Leader and Worker Nodes

In distributed query processing, leader nodes pass work units to worker nodes and the work is performed by threads running on both the leader and worker nodes.

The leader node can be any node in the cluster where a query originates. A worker node can be any node in the cluster that is capable of accepting distributed query processing work. Do not confuse these nodes with multiplex coordinator, writer, and reader nodes.

You can view details of distributed query processing thread usage using the sp_iqcontext system stored procedure.

When a query is submitted to a node, work units may be distributed, but only to those nodes that are members of the logical server of the current connection. Multiplex nodes that are not members of the current connection's logical server do not take part in the distributed query processing for that query. The leader node automatically chooses worker nodes for the distributed query from within the same logical server as the leader node. If you exclude multiplex nodes from a logical server, no distributed query processing occurs on those nodes for that logical server.

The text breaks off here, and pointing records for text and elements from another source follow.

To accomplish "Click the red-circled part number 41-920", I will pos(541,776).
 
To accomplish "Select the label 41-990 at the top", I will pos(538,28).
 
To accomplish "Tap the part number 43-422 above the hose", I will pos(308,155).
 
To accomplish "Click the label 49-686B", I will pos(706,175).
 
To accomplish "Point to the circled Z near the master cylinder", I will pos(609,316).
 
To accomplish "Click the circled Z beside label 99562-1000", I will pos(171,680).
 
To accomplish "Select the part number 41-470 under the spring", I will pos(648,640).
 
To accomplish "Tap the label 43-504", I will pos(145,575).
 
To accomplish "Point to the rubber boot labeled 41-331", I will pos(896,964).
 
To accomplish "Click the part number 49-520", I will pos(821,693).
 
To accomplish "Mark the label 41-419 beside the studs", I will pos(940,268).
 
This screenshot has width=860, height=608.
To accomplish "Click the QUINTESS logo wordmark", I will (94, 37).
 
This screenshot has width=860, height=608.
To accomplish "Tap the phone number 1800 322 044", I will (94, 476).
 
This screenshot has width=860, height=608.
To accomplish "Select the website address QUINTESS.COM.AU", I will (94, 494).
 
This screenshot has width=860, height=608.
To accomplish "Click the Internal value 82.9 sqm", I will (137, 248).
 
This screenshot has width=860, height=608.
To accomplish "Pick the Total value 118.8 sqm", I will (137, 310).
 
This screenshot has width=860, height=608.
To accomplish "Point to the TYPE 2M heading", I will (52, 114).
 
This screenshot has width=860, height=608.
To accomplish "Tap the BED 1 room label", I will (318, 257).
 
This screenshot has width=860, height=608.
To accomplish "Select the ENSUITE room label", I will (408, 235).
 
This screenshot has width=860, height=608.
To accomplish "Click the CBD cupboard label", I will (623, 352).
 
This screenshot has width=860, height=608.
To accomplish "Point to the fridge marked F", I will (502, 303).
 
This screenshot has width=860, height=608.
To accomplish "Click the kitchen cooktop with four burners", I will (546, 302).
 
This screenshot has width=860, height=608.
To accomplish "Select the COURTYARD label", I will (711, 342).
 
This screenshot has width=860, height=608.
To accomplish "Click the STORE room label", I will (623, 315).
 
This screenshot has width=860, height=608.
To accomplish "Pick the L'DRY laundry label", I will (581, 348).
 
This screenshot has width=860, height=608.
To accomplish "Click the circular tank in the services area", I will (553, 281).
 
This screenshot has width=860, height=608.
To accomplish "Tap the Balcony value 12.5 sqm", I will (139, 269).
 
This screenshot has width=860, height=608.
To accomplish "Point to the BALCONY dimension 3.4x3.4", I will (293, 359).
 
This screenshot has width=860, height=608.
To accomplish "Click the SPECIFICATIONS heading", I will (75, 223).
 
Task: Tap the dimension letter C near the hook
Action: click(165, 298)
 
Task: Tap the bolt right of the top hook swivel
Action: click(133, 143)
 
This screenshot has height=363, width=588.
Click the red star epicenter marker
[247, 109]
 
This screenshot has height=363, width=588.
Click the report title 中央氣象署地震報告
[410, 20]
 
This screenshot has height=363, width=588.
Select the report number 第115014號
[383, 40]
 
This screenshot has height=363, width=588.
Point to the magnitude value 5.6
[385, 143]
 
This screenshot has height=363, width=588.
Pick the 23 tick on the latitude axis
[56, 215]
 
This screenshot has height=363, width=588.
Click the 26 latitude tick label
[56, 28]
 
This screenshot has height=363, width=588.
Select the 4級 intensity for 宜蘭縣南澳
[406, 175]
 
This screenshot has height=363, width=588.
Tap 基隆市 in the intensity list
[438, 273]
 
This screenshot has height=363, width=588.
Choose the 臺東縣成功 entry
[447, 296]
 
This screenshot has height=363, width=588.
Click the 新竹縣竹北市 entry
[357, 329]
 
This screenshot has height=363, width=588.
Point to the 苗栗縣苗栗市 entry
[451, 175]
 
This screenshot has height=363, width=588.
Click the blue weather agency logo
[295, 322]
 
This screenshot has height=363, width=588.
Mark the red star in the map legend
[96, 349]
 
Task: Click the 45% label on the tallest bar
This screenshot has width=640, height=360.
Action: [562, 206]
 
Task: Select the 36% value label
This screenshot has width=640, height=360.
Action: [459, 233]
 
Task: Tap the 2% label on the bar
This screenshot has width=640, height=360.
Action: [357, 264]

If a leader node fails, query processing ends, as it would on a single server. You can connect to another server to run the query, but this does not happen automatically.

Many types of queries can survive failures on worker nodes, either due to disconnect or timeout. If a worker fails, the leader executes pending work for the worker and assigns no further work from the current query fragment to that worker. The MPX_WORK_UNIT_TIMEOUT database option specifies the timeout duration in seconds (default 60).

Some queries support worker node failures at any time during the query, while others cannot once any intermediate results have been sent. The query plan detail displays statistics about work units that have been assumed by the leader. Queries that cannot support work retry on the leader are cancelled immediately.